PROCESSO N°: 0000000-00.0000.0.00.0000

Embargos de Declaração Cível

Embargante: GLOBO COMUNICAÇÃO E PARTICIPAÇÕES S/A

Embargado: Nome

Nome ,já qualificado nos autos dos Embargos de Declaração Cível em epígrafe lhes opostos por GLOBO COMUNICAÇÃO E PARTICIPAÇÕES S/A. , também qualificada nos mesmos autos, por meio de seu procurador e bastante advogado, vem respeitosamente à presença de vossa excelência, de maneira tempestiva, apresentar suas CONTRARRAZÕES, aduzindo, para tanto, o que segue:

DA TEMPESTIVIDADE

As Contrarrazões aos Embargos de Declaração devem ser apresentadas no prazo de 05 dias , conforme dispõe o art . 1.023 , § 2° do CPC . Logo, a presente manifestação protocolada nesta data é tempestiva , visto que a ciência foi tomada em 02/08/2021.

DA SÍNTESE DO RECURSO

A parte ora Embargante interpôs recurso de Apelação em face da Sentença do Juízo de 1° Grau que julgou parcialmente procedente a ação ajuizada pela embargada.

O Ilustre Órgão Colegiado, por unanimidade, desproveu o recurso. Por outro lado, julgou parcialmente procedente o recurso adesivo interposto pela requerente, ora embargada.

O Embargante opôs Embargos de Declaração alegando haver obscuridade por julgamento extra petita em desconformidade com Artigos 141 e 492 do CPC, os quais pretende prequestionar, uma vez que o julgador de segundo grau fixou parâmetros para aferição de danos materiais.

Alega ainda omissão no Acórdão a fixação da correção monetária dos danos morais, alegando contrariedade à jurisprudência e a Súmula 362 do Colendo STJ, a fim de que a condenação moral seja corrigida pela publicação do acórdão (e não da sentença).

É um breve relato.

DO NÃO CONHECIMENTO DOS EMBARGOS DE DECLARAÇÃO

Eminentes Julgadores, clara a conduta da parte Embargante em buscar retardar a Justiça, objetivando a todo custo esquivar - se de suas obrigações e impedir a satisfação do direito da Embargada .

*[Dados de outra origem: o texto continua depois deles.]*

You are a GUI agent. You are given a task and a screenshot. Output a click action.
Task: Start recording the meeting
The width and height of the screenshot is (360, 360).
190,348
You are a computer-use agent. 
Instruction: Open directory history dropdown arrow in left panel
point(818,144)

Estabelece o art . 1.022 do CPC, que os Embargos de Declaração são cabíveis contra decisão judicial nas seguintes hipóteses:

" Art. 1. 022. Cabem embargos de declaração contra qualquer decisão judicial para:

I - esclarecer obscuridade ou eliminar contradição;

II - suprir omissão de ponto ou questão sobre o qual devia se pronunciar o juiz de ofício ou a requerimento;

III - corrigir erro material.

Parágrafo único . Considera-se omissa a decisão que: I - deixe de se manifestar sobre tese firmada em julgamento de casos repetitivos ou em incidente de assunção de competência aplicável ao caso sob julgamento;

II - incorra em qualquer das condutas descritas no art. 489, § 1° .

Alega o Embargante que o Acórdão é eivado de obscuridade por julgamento extra petita em desconformidade com Artigos 141 e 492 do CPC, os quais pretende prequestionar, uma vez que o julgador de segundo grau fixou parâmetros para aferição de danos materiais.

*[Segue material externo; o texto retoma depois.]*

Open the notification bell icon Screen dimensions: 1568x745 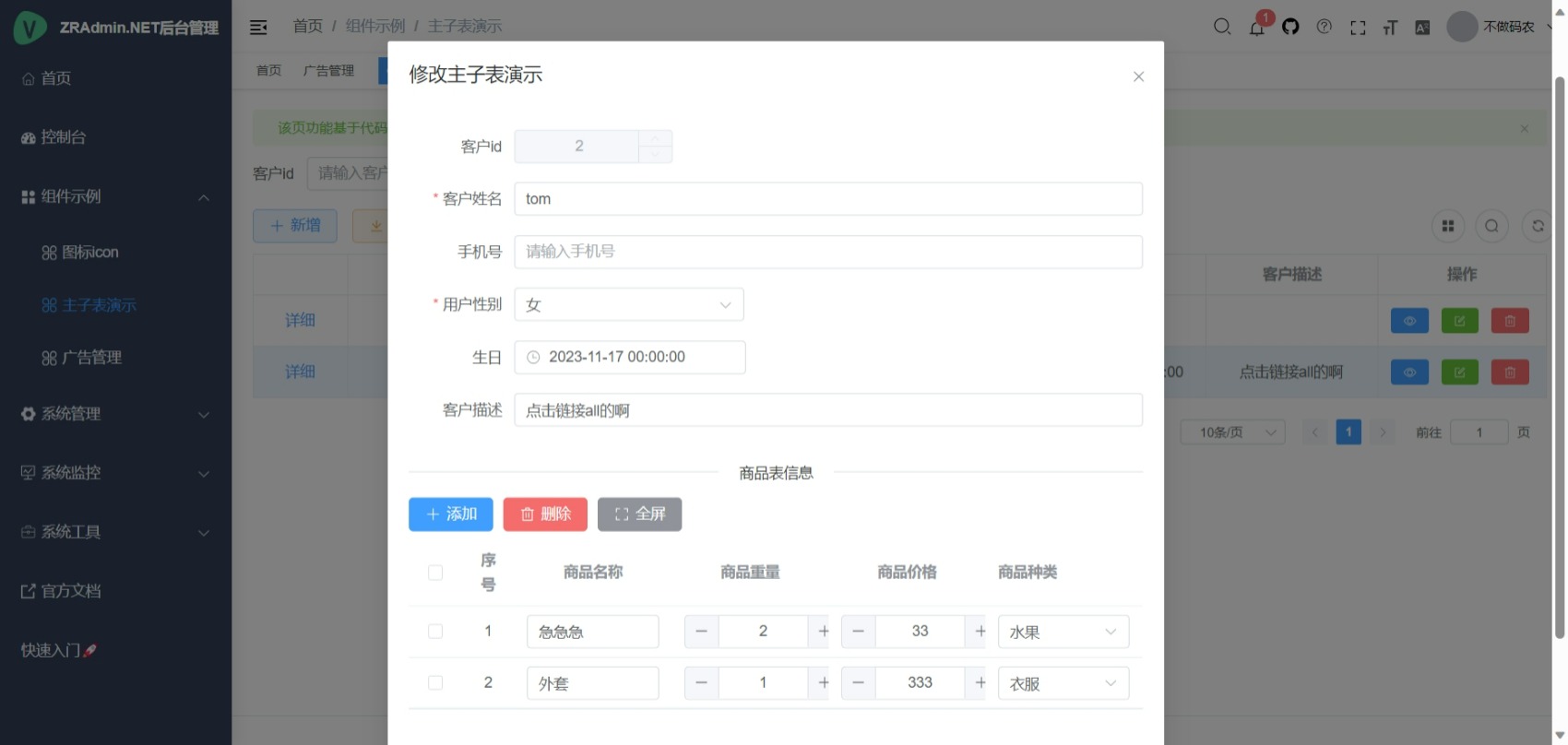1256,28
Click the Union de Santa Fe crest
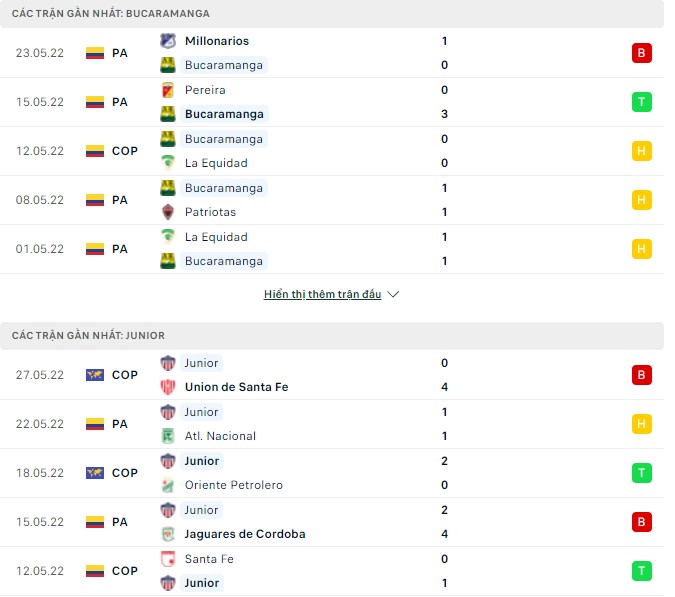This screenshot has height=597, width=675. (x=168, y=387)
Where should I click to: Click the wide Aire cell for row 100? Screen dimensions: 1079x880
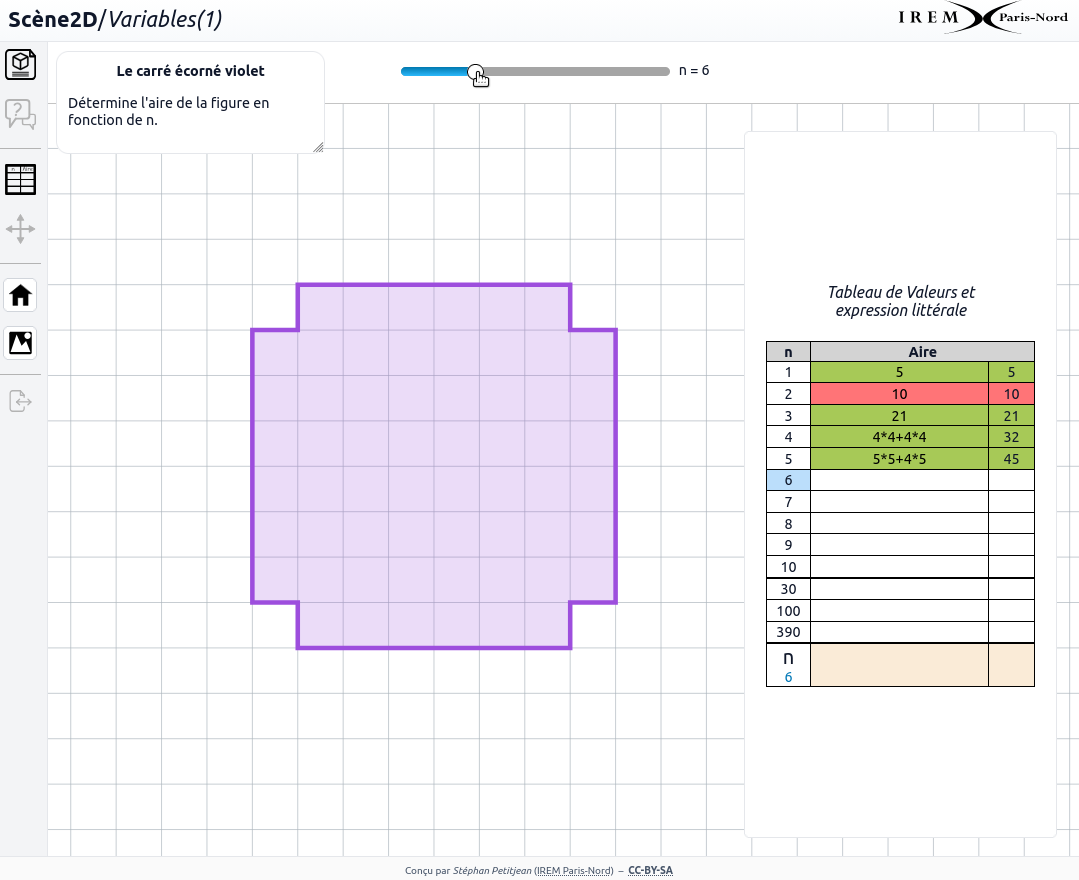coord(899,610)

Alega ainda omissão no Acórdão em a fixação da correção monetária dos danos morais, alegando contrariedade à jurisprudência e a Súmula 362 do Colendo STJ, a fim de que a condenação moral seja corrigida da publicação do acórdão (e não da sentença).

Prima facie, imperioso revelar que os almejados efeitos modificativos ao julgado, os são inadequados pela estreita via eleita.

Excelências, vejamos trecho do Acórdão:

Danos materiais A utilização de trecho de 21 segundos da música da autora denominada "Despedida" no dia da eliminação de um dos participantes do programa Big Brother Brasil assumiu papel de destaque ao completar o programa que era dedicado a saída de um dos participantes; era um programa de despedida.Nessa senda, temos que a 'inclusão' de obra intelectual em outra obra ou produto merece tratamento jurídico semelhante ao da sincronização.Nesses casos não há, propriamente,uma 'sincronização' (de sons e imagens, por exemplo), mas sim o ato de a obra intelectual ser incluída no todo ou em parte, em determinado contexto: como música de abertura de um programa de rádio, por exemplo, como um verso ou estrofe de um poema em um outdoor publicitário, uma obra fotográfica que ilustre um artigo escrito para uma revista e outras situações do gênero.[...]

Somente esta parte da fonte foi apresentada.